(Text block):
Simmons was once given a chain from his mother and he always wore it with one he bought himself.
The team confirmed he did.
Lauren started crying, something she would do for days, while Allen tried to fathom the loss and also search for the words to tell his mother, Misty, that she had lost her only son.
“(Misty) was screaming at the top of her lungs,” Allen said. “And I know that scream because (of) my mom. … It’s the same type of scream with my brother’s death. And it’s a scream that you don’t ever wanna hear, especially when you’re a parent. It was very, very hard to hear that.”
Family isn’t only blood
Simmons was raised by his single mother. Although Allen isn’t Simmons’ biological father, he often felt like one.
Simmons was quite the athlete. He was Central High’s 2020 male Athlete of the Year. He was an outside linebacker on the football team. He planned to attend Phoenix College that fall and work toward a psychology degree.
When Misty received an appealing job offer to work in California during Simmons’s junior year of high school, he didn’t want to leave and experience his senior year in another state.
Simmons expressed his concerns to Allen, who told Simmons he was like family. He would talk to Lauren to see what she thought of him moving in with them until he started college.
“Corvel is amazing,” said Lauren, who thought he would be a “great influence on Carter and Cameron,” her two youngest sons.
After Allen talked to Misty, she said, “If he doesn’t abide by the rules of the house, you just let me know, and I’ll lay the mommy laws from California over the phone.”
Misty agreed with the arrangement, and it proved to be a healing moment, too, for Allen, who had lost his younger brother Kyle, 31, to suicide two years earlier.
“I was dealing with a lot of sadness,” Allen said. “(Corvel) brought me out of that sadness. He rejuvenated me as a father and a father figure.”
Although the intention of Simmons moving in with the Allen family was to offer him a home after his mom moved, he became much more to the family.
The family had struggled after the death of Allen’s brother and his mother’s cancer diagnosis.
Cameron (Cam) Allen, the youngest Allen family son, felt it so profoundly that he started closing himself off from the world. His two older brothers, Carter and Logan, and his father were struggling as well, so it was hard for them to be what Cam needed in the moment.
He became a brother to Cam. The brother, Allen said, that “never judged and was always present for and attentive” to Cam.
“He’s brought light into my life,” Cam said. “He made me happier.”

(Information provided):

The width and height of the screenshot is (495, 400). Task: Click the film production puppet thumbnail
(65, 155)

--

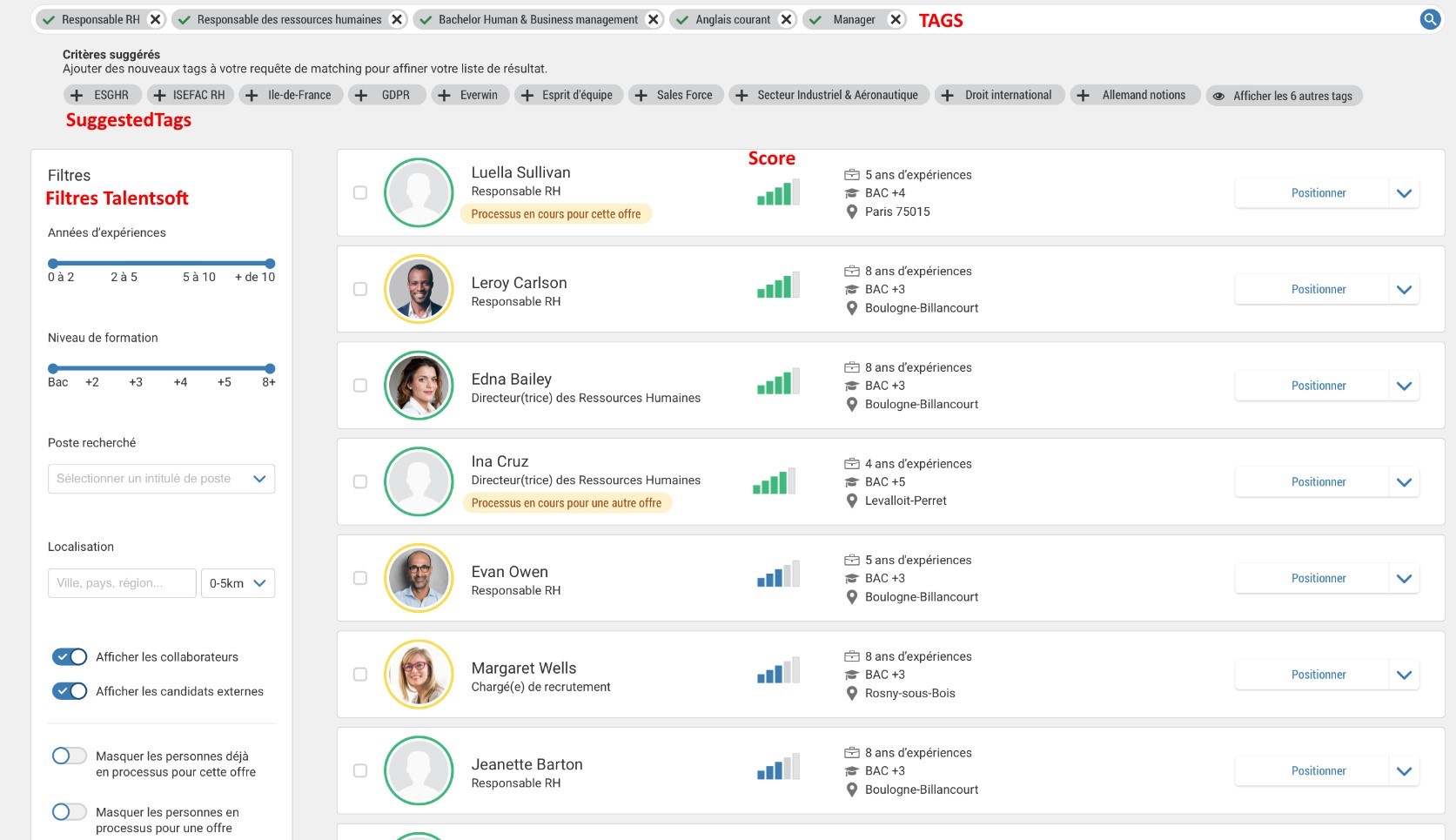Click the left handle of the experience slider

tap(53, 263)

==

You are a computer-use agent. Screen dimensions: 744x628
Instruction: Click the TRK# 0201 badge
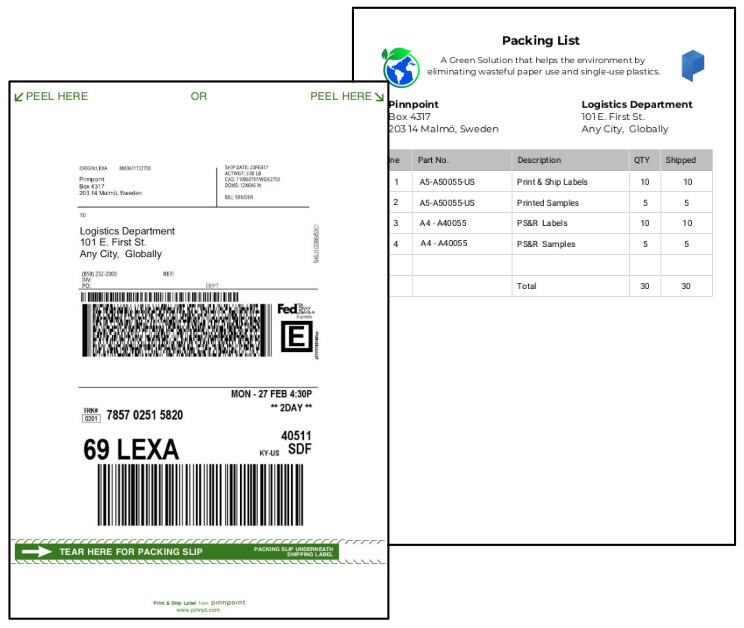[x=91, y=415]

(Explore the material):
1. In the text about Corvel Simmons, what honor did Simmons receive from Central High?
2. In the text about Corvel Simmons, rewrite the stretch from "Simmons expressed his" through "two years earlier.", putting "the plan" in place of "the arrangement".
3. Condense the paragraph of the text about Corvel Simmons that begins "Simmons was quite the athlete" into a short list that keeps its main facts.

(Answer section):
1. He was Central High's 2020 male Athlete of the Year.

2.
Simmons expressed his concerns to Allen, who told Simmons he was like family. He would talk to Lauren to see what she thought of him moving in with them until he started college.
“Corvel is amazing,” said Lauren, who thought he would be a “great influence on Carter and Cameron,” her two youngest sons.
After Allen talked to Misty, she said, “If he doesn’t abide by the rules of the house, you just let me know, and I’ll lay the mommy laws from California over the phone.”
Misty agreed with the plan, and it proved to be a healing moment, too, for Allen, who had lost his younger brother Kyle, 31, to suicide two years earlier.

3.
- Named Central High's 2020 male Athlete of the Year
- Played outside linebacker on the football team
- Planned to attend Phoenix College that fall and work toward a psychology degree